Elgan speaks
...and her words thunder across the land

Life sucks, and other pithy catch phrases.

Wednesday, Nov. 22, 2006
8:45 p.m.
All right, I’ll spill. I got a letter from the VP academic yesterday informing me of my seniority points granted for my courses last year, and that I had received a bad evaluation in one of them and was being denied the point for it. Not only am I pissed, I am incensed. Let me explain.

Upon joining the bargaining unit, part-time profs started being evaluated by students just as their full-time counterparts had been all along. As seniority points accrue, so do perks, like free tuition and professional development funding. The evaluations are done anonymously, so students have an opportunity to speak their minds without fear of reprisal. However, in a class of 25, a prof is going to know which students badmouth him. The committee that assesses these things expects a few bad ones mixed in with the good, and they’re not taken into account.

Music tutors also started being evaluated, using a modified version of the form already in use for lecture courses. There is a problem. Let’s say you have a course labeled MUS A (we’ll just call it that, all right?) which includes everyone in first year who is studying a musical instrument or singing. There are eight pianists split between two teachers, four singers split between three teachers, one clarinetist, seven jazz guitarists, two classical guitarists, and one cellist. Each one of those teachers is entitled to a seniority point for up to each five students he/she teaches. The clarinet teacher obviously has only one student; she will get one point. The jazz guitar teacher has seven, in which case he will get two points. And so on.

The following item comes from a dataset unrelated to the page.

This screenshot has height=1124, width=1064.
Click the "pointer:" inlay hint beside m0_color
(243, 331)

Now, if that clarinet student gives his prof a bad evaluation, the prof is denied a point. What is wrong with this picture? First off, the student is not anonymous, is he? Second, how can you base a teacher’s performance on one evaluation? Hubby tells me that in courses where he has fewer than six students, they just throw the evaluations out. So, why are music tutors being evaluated in this manner?

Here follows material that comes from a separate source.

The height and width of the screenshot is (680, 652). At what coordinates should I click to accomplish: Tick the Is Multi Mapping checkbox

The course for which I did not receive a point is required by second-year music majors. I only had one student enrolled in that course last year, someone I actually thought liked me. Oh well. The point is, I know who this student is. I am no longer teaching her, so I can’t very well give her a bad mark anymore, not that I would anyway, but I’m in choir with her, I chat with her in the lobby, and now I will look upon her differently than I did the day before yesterday.

I went through this the year before last where I didn’t get a point for the recital course. I had one student enrolled in it. Of course I know who it was. When I read the comments in the evaluation, I could hear this person’s voice, and I knew that it was her problem, not mine; but, nonetheless, I was penalized because she is a whiner.

So, I guess I’d better talk to my union rep and tell him that this system sucks.

Oh, and happy Thanksgiving to my American readers.